McAlister: Our nation’s fraying bonds
Published 4:00 am Friday, May 17, 2024
- Jeff McAlister
Among the most intriguing fairy tales of Hans Christian Andersen is one called “The Most Incredible Thing.” It tells of a contest held among the men of a kingdom to accomplish just that.
The winner of the contest was to receive the hand of the king’s daughter in marriage, as well as half the kingdom. Numerous projects and stunts were attempted. But soon all the judges agreed that the most incredible thing was a stupendous clock in a case.
“At each stroke of the clock appeared living pictures that depicted the hour. There were twelve performances in all, with movable figures and with song and speech,” Andersen tells us.
All agreed that the fine young man who constructed this piece of clockwork should be the husband of the princess, until a swaggering ruffian came along and smashed the elaborate contraption to bits. The people were suddenly resigned to the fact that the destruction of this marvelous piece of work was more incredible than the clock itself. It now appeared that this lowlife scoundrel would be the one who would marry the princess.
Happily, that is not the end of the story, though I will refrain from disclosing the rest of it for now.

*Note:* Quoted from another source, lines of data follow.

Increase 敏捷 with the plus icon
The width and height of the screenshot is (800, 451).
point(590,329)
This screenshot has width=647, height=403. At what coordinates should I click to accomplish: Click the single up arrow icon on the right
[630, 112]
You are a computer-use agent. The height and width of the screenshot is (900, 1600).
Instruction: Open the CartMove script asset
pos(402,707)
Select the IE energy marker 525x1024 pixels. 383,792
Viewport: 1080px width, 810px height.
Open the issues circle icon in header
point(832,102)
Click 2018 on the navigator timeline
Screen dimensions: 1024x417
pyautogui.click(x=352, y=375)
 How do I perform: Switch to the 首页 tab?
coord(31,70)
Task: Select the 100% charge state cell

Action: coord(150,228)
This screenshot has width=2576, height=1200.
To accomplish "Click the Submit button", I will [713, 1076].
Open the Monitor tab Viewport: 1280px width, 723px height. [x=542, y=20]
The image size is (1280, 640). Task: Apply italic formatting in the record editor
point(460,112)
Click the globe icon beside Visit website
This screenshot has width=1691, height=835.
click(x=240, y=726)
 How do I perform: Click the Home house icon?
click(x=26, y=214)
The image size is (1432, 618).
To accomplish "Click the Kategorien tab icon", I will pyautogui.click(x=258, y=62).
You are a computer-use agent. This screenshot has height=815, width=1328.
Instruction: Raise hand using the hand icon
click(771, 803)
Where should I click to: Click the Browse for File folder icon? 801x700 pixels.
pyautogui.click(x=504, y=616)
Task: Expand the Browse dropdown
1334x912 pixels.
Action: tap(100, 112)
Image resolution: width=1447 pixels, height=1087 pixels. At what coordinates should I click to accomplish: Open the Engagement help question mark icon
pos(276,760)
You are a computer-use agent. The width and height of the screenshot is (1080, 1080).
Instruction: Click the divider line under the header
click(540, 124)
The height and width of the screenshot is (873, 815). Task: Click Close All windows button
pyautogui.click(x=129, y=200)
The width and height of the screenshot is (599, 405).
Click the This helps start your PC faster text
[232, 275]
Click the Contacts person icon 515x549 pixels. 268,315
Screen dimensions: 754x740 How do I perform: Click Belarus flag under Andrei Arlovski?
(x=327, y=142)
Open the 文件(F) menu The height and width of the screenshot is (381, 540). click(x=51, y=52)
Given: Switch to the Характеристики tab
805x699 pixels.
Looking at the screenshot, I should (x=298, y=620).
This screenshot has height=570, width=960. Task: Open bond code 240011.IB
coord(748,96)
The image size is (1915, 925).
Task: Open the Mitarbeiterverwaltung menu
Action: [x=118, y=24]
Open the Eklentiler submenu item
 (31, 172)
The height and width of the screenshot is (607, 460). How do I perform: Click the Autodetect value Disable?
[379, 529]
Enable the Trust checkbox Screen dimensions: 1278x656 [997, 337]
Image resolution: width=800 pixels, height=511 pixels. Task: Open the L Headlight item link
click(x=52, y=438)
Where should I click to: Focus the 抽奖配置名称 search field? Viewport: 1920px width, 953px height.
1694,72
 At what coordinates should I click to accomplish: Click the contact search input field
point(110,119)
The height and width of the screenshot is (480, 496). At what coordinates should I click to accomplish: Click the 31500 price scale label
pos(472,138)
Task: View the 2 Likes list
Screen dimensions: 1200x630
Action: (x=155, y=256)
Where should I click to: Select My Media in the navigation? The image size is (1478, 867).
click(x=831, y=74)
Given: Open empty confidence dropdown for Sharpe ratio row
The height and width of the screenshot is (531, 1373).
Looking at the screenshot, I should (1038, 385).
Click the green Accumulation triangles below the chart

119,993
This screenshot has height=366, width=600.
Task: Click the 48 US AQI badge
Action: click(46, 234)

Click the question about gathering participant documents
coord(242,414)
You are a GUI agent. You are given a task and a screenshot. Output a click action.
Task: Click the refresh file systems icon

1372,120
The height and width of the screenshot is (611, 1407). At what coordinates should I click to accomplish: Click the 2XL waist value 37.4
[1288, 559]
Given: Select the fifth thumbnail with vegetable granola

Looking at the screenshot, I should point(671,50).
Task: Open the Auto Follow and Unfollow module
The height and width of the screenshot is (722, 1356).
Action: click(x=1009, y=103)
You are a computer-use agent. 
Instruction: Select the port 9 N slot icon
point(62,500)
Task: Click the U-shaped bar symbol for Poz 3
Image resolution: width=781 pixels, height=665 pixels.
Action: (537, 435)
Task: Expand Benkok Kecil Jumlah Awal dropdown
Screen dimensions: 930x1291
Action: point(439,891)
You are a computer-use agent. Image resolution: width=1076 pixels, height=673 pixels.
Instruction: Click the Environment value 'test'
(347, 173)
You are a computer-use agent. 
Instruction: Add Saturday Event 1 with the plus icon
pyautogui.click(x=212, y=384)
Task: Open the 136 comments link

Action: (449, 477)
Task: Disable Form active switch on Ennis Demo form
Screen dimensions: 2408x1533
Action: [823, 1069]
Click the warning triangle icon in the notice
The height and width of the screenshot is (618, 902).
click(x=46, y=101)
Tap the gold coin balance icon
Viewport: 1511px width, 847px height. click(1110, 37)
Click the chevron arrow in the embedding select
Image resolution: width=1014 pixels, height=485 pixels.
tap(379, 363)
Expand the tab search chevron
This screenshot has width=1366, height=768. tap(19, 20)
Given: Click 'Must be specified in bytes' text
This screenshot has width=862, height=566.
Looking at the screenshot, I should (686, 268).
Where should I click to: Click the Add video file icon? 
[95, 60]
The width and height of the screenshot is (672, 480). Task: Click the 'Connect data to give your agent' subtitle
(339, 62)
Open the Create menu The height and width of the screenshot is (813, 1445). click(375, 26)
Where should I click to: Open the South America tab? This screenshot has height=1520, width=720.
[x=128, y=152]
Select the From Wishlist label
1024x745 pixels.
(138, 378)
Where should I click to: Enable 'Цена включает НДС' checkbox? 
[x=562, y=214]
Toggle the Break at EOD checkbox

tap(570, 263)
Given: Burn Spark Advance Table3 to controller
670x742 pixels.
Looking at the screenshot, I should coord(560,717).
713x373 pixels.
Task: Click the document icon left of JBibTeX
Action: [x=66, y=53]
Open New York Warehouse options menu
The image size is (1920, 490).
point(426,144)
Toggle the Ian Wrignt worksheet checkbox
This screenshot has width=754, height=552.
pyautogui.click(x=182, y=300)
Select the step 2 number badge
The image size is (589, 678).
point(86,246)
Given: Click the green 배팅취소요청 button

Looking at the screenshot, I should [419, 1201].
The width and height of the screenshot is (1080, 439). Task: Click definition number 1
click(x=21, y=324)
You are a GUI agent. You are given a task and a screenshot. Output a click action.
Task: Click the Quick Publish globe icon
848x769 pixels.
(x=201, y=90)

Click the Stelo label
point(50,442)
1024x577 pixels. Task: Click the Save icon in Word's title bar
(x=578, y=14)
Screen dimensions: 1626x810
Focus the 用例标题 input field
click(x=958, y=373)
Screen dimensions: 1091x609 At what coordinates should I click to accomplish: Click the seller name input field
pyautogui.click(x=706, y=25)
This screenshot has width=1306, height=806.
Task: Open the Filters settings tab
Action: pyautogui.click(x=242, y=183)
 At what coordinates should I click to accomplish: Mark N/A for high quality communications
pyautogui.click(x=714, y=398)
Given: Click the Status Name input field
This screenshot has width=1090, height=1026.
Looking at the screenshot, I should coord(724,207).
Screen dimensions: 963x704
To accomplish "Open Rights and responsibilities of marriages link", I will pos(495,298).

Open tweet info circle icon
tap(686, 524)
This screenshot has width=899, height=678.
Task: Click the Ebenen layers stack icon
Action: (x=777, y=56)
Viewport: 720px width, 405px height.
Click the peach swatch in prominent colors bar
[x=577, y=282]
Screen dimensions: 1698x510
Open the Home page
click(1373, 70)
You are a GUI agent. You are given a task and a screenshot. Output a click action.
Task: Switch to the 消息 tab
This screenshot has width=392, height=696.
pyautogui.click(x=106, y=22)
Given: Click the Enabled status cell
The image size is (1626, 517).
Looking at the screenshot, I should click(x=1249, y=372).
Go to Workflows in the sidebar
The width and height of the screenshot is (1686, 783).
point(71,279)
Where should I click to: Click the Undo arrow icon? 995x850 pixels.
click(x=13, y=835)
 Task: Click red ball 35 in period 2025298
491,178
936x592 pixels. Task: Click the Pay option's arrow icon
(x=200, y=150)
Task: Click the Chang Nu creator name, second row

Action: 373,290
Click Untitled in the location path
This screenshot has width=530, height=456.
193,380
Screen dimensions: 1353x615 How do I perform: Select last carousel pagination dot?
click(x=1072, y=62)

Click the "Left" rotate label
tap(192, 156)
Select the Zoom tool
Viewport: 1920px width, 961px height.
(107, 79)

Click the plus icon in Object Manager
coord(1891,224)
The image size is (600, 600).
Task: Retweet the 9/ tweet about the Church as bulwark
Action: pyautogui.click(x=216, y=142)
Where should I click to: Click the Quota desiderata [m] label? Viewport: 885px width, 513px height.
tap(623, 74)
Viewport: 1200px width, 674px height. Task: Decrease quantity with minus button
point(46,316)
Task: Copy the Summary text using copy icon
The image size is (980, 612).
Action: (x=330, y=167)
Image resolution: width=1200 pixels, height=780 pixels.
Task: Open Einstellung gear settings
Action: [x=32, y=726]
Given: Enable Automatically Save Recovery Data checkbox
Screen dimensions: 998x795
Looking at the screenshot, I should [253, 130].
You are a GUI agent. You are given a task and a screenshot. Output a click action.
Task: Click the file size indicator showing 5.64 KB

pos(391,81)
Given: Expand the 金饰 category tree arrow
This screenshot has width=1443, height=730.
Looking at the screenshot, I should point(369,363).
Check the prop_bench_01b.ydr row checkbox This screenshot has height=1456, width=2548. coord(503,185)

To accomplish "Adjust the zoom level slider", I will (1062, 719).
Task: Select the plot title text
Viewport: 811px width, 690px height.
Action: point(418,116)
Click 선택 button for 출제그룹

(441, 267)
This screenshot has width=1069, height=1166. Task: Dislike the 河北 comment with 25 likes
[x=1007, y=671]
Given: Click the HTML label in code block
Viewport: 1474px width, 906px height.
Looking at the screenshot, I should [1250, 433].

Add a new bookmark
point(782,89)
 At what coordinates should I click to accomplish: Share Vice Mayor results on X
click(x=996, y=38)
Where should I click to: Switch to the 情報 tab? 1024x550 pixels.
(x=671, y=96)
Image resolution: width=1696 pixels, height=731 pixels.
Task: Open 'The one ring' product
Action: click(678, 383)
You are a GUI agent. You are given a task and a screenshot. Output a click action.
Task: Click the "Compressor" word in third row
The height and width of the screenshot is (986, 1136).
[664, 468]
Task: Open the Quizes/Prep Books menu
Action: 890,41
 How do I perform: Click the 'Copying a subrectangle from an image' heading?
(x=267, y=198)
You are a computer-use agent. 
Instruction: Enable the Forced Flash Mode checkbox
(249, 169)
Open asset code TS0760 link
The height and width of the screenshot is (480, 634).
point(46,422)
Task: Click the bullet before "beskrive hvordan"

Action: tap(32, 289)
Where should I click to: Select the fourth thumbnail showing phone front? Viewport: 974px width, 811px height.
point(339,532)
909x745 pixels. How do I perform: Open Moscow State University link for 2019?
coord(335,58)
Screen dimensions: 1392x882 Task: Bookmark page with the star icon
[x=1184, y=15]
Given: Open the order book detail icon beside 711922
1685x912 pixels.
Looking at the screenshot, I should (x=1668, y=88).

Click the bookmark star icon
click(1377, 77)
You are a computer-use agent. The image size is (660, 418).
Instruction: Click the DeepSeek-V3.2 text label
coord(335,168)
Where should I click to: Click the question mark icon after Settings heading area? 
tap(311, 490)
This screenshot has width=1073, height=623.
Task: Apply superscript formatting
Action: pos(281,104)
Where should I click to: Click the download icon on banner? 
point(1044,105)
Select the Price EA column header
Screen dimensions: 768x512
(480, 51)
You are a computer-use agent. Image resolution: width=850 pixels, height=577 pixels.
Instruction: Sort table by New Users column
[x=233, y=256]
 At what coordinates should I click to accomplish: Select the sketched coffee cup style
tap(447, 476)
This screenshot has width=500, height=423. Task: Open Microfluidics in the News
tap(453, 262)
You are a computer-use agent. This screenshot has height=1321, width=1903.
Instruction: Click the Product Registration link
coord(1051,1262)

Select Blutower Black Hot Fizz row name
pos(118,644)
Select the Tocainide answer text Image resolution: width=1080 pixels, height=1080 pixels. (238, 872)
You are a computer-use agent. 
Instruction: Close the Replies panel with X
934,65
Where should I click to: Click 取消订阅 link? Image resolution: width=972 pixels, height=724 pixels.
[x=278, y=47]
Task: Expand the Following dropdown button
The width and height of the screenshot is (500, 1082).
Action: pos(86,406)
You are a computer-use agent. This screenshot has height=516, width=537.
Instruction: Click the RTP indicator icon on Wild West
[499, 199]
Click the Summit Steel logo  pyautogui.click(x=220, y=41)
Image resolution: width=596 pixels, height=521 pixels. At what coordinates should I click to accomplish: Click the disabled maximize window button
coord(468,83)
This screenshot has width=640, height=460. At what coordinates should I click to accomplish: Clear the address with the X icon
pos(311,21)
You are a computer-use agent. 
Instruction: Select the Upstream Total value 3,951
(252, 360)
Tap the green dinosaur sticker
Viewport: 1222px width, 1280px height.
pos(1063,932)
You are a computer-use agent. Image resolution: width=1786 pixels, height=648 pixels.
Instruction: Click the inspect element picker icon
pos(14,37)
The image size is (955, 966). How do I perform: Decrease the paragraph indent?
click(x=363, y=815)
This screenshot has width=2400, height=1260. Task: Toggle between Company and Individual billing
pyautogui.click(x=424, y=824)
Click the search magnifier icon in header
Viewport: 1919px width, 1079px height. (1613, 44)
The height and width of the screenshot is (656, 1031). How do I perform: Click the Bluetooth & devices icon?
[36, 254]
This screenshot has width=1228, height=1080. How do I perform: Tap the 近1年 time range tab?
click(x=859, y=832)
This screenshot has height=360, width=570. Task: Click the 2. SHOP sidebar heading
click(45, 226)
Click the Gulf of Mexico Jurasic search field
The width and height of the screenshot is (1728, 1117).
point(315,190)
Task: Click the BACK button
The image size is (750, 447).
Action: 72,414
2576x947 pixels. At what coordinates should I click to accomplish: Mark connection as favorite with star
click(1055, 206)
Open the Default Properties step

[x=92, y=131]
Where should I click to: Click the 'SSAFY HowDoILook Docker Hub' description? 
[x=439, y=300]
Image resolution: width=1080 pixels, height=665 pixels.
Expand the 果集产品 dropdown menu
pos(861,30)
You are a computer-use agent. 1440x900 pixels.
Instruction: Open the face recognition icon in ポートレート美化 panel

But I bring it up because I sense an analogous dilemma regarding the founding of this nation, its subsequent history, and its potential dissolution.
We in America have inherited a nation which, as Lincoln put it, was “conceived in liberty, and dedicated to the proposition that all men are created equal.” Our flaws notwithstanding, we have had a unique foundation from the beginning, resting on principles such as government by the consent of the governed, separation of powers, and individual rights and responsibilities, all undergirded by “the laws of nature and nature’s God.” But over a period of generations, the bonds which have held us together have frayed enormously.
If our nation is in the throes of collapse, it did not begin yesterday. Our looming catastrophe more resembles the proverbial frog in the kettle than it does Andersen’s bully wielding an axe.
Over time we have seen our society decay on several levels, often nudged in the wrong way by malign forces; yet our complacency is as much to blame as the scheming of communists, the Frankfurt School, or George Soros.
The voluntary associations that once shaped America have been thinning out for decades, as has the family, leaving a diminishing buffer zone between the individual and the state. Public schools long ago abandoned the remnants of classical education, superseded by the doctrines of John Dewey and a thousand fads.
The birth control pill gave way to the positive embrace of abortion, homosexuality and now transgenderism, leading to a crisis in which Americans no longer reproduce above replacement levels. Meanwhile, Biden’s Justice Department is used to persecute (among others) his chief political opponent by way of “lawfare,” once unthinkable in our nation.
Indeed, Alvin Bragg and his ilk seem to have internalized the maxim of Lavrentiy Beria, chief of Stalin’s secret police: “Show me the man, and I’ll show you the crime.”
None of these changes happened all at once; the foundations for the mess were laid long ago. But, going back to Andersen’s story, it is worth asking what about our nation is most incredible. Is it the enduring power of the U. S. Constitution and other institutions our forefathers bequeathed to us? Or is it that the whole marvelous edifice could come crashing down at any minute?
Each of us have the potential to play a role in the answer to that question. The rest is in the hands of God.